* WHAT THE TASK ASKS:
Rewrite the entries beginning at the line that has "Council (147, 76)" and ending after the line that has "below (815, 229)", replacing "specified" with "given" and keeping everything else unchanged.

* INFORMATION SHOWN:

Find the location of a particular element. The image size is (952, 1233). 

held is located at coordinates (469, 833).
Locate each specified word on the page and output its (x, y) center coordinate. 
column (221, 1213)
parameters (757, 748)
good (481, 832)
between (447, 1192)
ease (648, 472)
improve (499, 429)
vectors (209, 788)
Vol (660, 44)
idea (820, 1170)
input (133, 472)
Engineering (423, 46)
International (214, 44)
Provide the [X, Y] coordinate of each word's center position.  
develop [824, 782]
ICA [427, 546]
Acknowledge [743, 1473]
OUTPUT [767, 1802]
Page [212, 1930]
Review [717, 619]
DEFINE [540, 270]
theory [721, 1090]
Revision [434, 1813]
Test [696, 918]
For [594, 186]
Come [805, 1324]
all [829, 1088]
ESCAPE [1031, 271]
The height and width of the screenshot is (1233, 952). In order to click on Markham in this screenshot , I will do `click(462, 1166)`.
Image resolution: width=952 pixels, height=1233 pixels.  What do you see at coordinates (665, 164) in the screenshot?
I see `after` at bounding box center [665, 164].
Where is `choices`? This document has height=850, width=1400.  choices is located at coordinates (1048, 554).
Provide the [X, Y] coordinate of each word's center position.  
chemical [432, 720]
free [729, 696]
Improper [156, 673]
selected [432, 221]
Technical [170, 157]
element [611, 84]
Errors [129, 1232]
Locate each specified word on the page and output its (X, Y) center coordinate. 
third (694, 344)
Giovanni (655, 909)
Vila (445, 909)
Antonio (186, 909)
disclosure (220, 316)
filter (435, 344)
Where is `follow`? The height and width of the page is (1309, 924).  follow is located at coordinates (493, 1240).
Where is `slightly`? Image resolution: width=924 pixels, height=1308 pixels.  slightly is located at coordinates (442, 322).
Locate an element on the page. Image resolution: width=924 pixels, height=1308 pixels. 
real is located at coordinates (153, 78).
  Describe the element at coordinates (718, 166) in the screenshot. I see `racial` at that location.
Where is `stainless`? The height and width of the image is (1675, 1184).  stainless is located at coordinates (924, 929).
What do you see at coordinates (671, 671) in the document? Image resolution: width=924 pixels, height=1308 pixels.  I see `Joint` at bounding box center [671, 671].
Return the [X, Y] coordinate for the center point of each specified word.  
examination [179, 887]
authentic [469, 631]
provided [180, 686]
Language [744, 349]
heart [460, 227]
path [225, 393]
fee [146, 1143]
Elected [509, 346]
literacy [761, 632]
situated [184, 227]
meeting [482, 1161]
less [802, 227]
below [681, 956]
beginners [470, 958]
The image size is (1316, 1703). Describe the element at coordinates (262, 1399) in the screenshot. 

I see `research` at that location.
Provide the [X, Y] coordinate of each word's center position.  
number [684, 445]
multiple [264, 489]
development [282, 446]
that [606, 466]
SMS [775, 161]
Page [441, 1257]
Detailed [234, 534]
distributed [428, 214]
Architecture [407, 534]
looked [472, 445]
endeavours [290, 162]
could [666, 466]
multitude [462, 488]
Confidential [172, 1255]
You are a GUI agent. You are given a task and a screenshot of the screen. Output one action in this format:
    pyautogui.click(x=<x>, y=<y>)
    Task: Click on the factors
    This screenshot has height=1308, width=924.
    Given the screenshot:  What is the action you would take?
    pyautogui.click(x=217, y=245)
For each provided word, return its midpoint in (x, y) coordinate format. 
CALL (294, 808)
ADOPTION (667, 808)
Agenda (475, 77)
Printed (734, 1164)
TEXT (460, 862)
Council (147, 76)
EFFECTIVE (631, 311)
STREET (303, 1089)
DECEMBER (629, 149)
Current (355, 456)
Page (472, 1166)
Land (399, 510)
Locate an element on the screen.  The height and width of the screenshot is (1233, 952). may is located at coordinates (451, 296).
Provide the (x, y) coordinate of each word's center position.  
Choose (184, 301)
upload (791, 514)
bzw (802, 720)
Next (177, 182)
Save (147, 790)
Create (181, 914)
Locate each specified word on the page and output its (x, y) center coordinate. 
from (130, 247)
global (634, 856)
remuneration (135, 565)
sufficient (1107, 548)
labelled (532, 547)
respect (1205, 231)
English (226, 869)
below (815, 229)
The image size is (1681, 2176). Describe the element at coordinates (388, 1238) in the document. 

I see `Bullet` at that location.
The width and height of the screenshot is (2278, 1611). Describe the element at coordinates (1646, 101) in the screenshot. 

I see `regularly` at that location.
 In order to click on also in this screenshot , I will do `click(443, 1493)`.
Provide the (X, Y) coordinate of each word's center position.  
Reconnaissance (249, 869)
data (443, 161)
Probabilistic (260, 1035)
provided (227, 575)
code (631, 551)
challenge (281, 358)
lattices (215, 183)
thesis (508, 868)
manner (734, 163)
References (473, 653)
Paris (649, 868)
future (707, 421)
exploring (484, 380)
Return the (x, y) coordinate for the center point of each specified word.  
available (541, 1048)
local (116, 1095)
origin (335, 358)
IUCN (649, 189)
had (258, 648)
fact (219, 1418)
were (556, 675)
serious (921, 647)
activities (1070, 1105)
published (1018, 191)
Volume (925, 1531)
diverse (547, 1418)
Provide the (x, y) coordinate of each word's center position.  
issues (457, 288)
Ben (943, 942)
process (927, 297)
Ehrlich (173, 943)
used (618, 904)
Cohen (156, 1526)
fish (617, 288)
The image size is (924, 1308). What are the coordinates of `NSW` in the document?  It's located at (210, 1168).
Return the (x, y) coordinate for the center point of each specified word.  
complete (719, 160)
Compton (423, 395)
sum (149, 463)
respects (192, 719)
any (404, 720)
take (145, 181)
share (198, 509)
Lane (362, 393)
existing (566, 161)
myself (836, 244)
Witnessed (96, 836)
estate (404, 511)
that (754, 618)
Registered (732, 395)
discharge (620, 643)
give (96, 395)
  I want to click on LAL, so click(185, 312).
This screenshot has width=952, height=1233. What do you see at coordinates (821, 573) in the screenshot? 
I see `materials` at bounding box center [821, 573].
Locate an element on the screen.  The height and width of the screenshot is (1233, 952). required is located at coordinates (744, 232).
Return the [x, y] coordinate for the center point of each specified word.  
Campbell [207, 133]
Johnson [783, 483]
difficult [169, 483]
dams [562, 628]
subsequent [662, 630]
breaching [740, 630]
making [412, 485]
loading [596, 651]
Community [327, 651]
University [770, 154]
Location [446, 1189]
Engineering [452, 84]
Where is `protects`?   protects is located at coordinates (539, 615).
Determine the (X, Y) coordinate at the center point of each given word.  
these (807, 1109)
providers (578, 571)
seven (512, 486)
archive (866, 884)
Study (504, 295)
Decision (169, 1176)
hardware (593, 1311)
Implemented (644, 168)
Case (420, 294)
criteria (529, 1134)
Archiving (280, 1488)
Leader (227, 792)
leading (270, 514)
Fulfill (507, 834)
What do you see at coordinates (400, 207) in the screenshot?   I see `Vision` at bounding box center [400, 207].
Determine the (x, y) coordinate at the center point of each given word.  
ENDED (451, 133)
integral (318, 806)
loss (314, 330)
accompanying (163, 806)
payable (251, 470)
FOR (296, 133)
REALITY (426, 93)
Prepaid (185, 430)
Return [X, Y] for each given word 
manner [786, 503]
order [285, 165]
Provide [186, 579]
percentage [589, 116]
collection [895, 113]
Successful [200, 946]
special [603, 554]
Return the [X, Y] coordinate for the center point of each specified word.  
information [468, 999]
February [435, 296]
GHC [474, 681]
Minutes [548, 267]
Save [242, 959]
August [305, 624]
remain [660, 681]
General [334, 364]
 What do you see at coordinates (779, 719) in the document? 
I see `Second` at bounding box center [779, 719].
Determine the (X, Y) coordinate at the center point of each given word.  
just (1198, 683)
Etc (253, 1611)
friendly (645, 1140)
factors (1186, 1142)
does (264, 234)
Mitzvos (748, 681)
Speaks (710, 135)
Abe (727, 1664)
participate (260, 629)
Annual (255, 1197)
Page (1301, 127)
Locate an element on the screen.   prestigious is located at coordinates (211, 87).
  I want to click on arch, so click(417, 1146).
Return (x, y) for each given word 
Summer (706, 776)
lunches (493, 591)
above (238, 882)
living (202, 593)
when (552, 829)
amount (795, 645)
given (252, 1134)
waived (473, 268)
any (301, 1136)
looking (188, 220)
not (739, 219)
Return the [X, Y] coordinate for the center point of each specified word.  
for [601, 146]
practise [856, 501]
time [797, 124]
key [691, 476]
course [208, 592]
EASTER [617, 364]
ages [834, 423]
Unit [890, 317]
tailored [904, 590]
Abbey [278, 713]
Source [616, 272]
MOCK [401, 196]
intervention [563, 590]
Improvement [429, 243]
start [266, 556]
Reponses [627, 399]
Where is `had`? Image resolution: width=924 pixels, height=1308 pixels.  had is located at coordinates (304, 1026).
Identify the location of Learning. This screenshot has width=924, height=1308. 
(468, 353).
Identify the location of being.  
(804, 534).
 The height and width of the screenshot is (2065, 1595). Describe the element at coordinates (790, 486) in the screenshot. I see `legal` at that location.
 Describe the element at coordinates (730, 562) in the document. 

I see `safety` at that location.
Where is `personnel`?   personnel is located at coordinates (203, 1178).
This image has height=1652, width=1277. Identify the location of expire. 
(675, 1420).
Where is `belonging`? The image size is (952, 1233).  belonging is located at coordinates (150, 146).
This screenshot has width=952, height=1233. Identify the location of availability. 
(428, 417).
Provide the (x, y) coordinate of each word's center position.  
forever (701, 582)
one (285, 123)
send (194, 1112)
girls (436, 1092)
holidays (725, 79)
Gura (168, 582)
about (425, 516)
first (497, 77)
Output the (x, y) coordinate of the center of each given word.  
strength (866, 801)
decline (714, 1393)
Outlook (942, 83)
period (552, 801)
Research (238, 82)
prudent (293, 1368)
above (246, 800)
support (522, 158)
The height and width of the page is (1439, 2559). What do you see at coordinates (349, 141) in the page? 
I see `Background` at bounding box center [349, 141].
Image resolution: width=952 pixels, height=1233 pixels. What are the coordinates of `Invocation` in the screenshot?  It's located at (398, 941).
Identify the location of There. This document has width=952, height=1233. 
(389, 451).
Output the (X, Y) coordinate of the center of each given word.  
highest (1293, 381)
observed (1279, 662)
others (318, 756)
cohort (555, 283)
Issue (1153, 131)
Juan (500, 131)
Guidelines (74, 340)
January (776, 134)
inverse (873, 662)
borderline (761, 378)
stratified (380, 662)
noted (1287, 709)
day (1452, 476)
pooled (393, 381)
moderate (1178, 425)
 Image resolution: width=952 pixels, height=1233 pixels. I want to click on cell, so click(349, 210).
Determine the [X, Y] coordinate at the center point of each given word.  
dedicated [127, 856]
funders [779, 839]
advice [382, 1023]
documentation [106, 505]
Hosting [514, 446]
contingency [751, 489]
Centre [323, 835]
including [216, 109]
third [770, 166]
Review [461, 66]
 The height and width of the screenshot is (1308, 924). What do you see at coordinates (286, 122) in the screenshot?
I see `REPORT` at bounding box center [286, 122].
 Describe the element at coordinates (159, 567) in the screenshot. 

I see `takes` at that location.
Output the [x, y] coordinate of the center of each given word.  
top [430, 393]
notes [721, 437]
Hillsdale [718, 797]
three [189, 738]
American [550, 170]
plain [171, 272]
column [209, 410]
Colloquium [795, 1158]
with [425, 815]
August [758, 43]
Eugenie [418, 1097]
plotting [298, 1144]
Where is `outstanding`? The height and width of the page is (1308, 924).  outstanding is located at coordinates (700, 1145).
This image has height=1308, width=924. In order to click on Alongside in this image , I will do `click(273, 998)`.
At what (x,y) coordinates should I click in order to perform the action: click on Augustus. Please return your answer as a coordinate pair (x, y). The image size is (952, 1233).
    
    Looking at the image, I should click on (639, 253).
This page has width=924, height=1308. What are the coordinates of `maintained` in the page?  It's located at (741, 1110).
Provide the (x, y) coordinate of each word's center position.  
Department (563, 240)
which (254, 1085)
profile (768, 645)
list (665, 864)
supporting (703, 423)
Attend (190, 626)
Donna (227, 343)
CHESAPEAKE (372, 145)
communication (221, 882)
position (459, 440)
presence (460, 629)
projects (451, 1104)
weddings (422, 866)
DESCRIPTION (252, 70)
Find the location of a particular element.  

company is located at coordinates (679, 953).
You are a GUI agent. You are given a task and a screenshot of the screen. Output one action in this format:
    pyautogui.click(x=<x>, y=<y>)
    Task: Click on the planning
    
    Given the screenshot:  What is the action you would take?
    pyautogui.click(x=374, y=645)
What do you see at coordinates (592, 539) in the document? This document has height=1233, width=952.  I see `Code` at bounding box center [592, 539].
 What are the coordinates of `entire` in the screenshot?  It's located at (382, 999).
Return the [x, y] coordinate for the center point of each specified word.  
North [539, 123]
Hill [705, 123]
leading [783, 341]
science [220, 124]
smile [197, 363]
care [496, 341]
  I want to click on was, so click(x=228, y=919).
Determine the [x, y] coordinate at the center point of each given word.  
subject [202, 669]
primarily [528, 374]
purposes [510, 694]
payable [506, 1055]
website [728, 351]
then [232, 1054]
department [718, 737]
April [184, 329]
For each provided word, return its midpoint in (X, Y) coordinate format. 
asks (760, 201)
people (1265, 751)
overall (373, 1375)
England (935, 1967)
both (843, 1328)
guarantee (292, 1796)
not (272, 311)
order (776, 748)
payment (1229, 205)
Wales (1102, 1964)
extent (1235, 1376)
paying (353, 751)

* FULL OUTPUT:
Council (147, 76)
EFFECTIVE (631, 311)
STREET (303, 1089)
DECEMBER (629, 149)
Current (355, 456)
Page (472, 1166)
Land (399, 510)
Locate an element on the screen.  The height and width of the screenshot is (1233, 952). may is located at coordinates (451, 296).
Provide the (x, y) coordinate of each word's center position.  
Choose (184, 301)
upload (791, 514)
bzw (802, 720)
Next (177, 182)
Save (147, 790)
Create (181, 914)
Locate each given word on the page and output its (x, y) center coordinate. 
from (130, 247)
global (634, 856)
remuneration (135, 565)
sufficient (1107, 548)
labelled (532, 547)
respect (1205, 231)
English (226, 869)
below (815, 229)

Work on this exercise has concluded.